NVIDIA / cudnn-frontend

cudnn_frontend provides a c++ wrapper for the cudnn backend API and samples on how to use it
MIT License
450 stars 90 forks source link

[Question] How to perform backpropagation for a conv + sigmoid layer? #113

Open zhewenhu opened 1 month ago

zhewenhu commented 1 month ago

Hi,

I have implemented the forward pass using a convolution + sigmoid_fwd activation and am now working on the backpropagation of the graph. However, according to the document, a graph of sigmoid_bwd + dgrad/wgrad is not supported. I also tried to build this graph but got the error: No valid engine configs for SIGMOID_BWD_ConvBwdData_. Does cuDNN offer any alternatives or methods for implementing this backpropagation?

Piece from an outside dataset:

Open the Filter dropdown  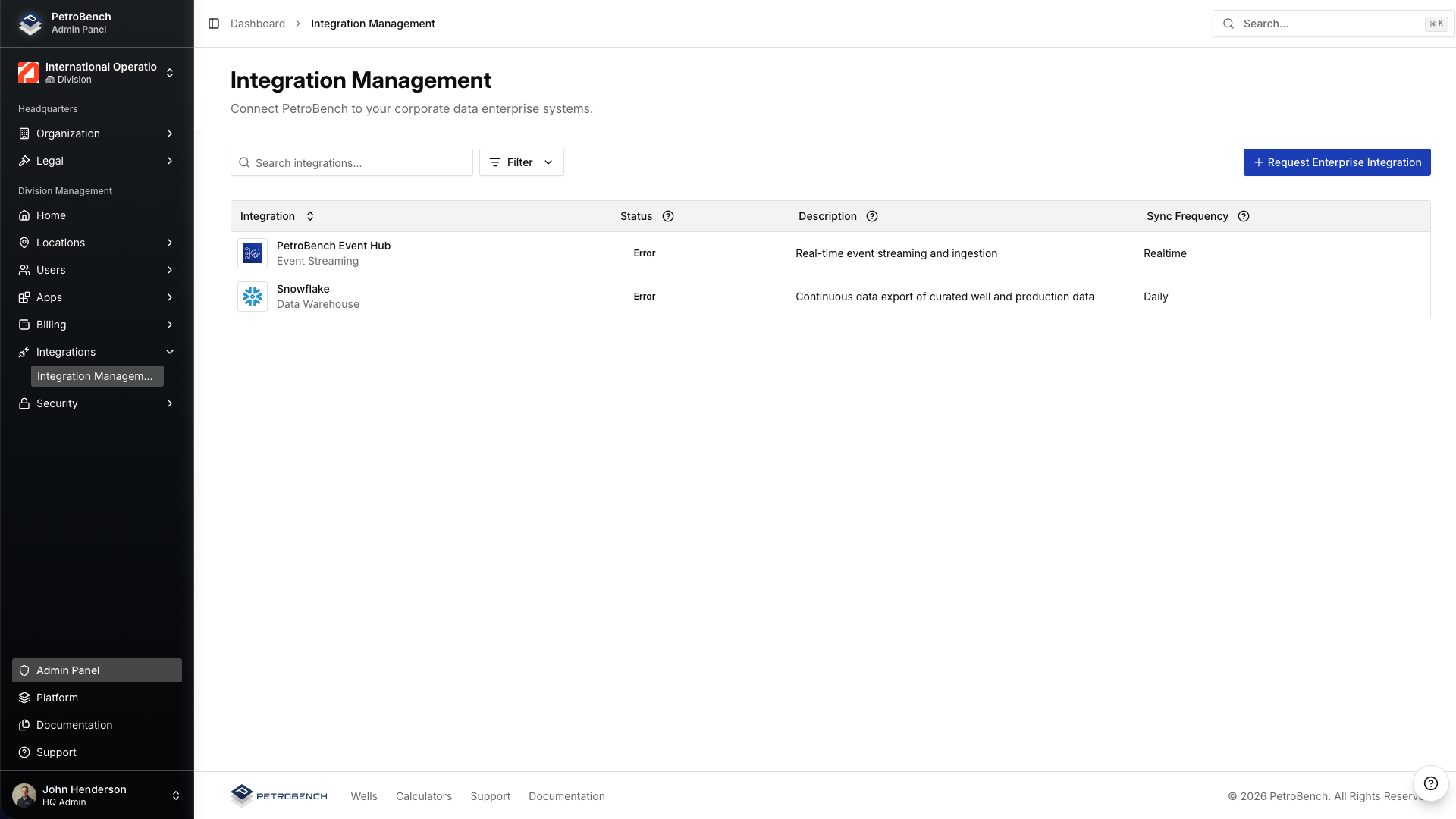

Here is my code for fprop:

graph_fwd = std::make_shared<fe::graph::Graph>();
graph_fwd->set_io_data_type(fe::DataType_t::FLOAT)
    .set_intermediate_data_type(fe::DataType_t::FLOAT)
    .set_compute_data_type(fe::DataType_t::FLOAT);

X = graph_fwd->tensor(fe::graph::Tensor_attributes()
                    .set_name("input")
                    .set_dim({n, c, h, w})
                    .set_stride({c * h * w, 1, c * w, c}));

W = graph_fwd->tensor(fe::graph::Tensor_attributes()
                    .set_name("weight")
                    .set_dim({k, c, r, s})
                    .set_stride({c * r * s, 1, c * s, c}));

auto conv_options =
    fe::graph::Conv_fprop_attributes().set_padding({0, 0}).set_stride({1, 1}).set_dilation({1, 1});
conv_output = graph_fwd->conv_fprop(X, W, conv_options);

auto sigmoid_options = fe::graph::Pointwise_attributes().set_mode(fe::PointwiseMode_t::SIGMOID_FWD);
Y = graph_fwd->pointwise(conv_output, sigmoid_options);

conv_output->set_output(true);
Y->set_output(true);

And the code for dgrad I attempted but got error No valid engine configs for SIGMOID_BWD_ConvBwdData_:

graph_d_bwd = std::make_shared<fe::graph::Graph>();
graph_d_bwd->set_io_data_type(fe::DataType_t::FLOAT)
    .set_intermediate_data_type(fe::DataType_t::FLOAT)
    .set_compute_data_type(fe::DataType_t::FLOAT);

dY = graph_d_bwd->tensor(fe::graph::Tensor_attributes()
                        .set_name("grad")
                        .set_dim({n, k, h, w})
                        .set_stride({k * h * w, 1, k * w, k}));

W_bwd = graph_d_bwd->tensor(fe::graph::Tensor_attributes()
                        .set_name("weight")
                        .set_dim(W->get_dim())
                        .set_stride(W->get_stride()));

conv_output_bwd = graph_d_bwd->tensor(fe::graph::Tensor_attributes()
                        .set_name("conv_output")
                        .set_dim(conv_output->get_dim())
                        .set_stride(conv_output->get_stride()));

auto dsigmoid_options = fe::graph::Pointwise_attributes().set_mode(fe::PointwiseMode_t::SIGMOID_BWD);
auto dsigmoid_output = graph_d_bwd->pointwise(dY, conv_output_bwd, dsigmoid_options);
dsigmoid_output->set_dim({n, k, h, w});

auto dgrad_options = fe::graph::Conv_dgrad_attributes().set_padding({0, 0}).set_stride({1, 1}).set_dilation({1, 1});
dX = graph_d_bwd->conv_dgrad(dsigmoid_output, W_bwd, dgrad_options);
dX->set_dim({n, c, h, w}).set_output(true);
Anerudhan commented 1 month ago

Hi @zhewenhu ,

Thanks for posting this. Unfortunately, cudnn does not support the backward graph pattern.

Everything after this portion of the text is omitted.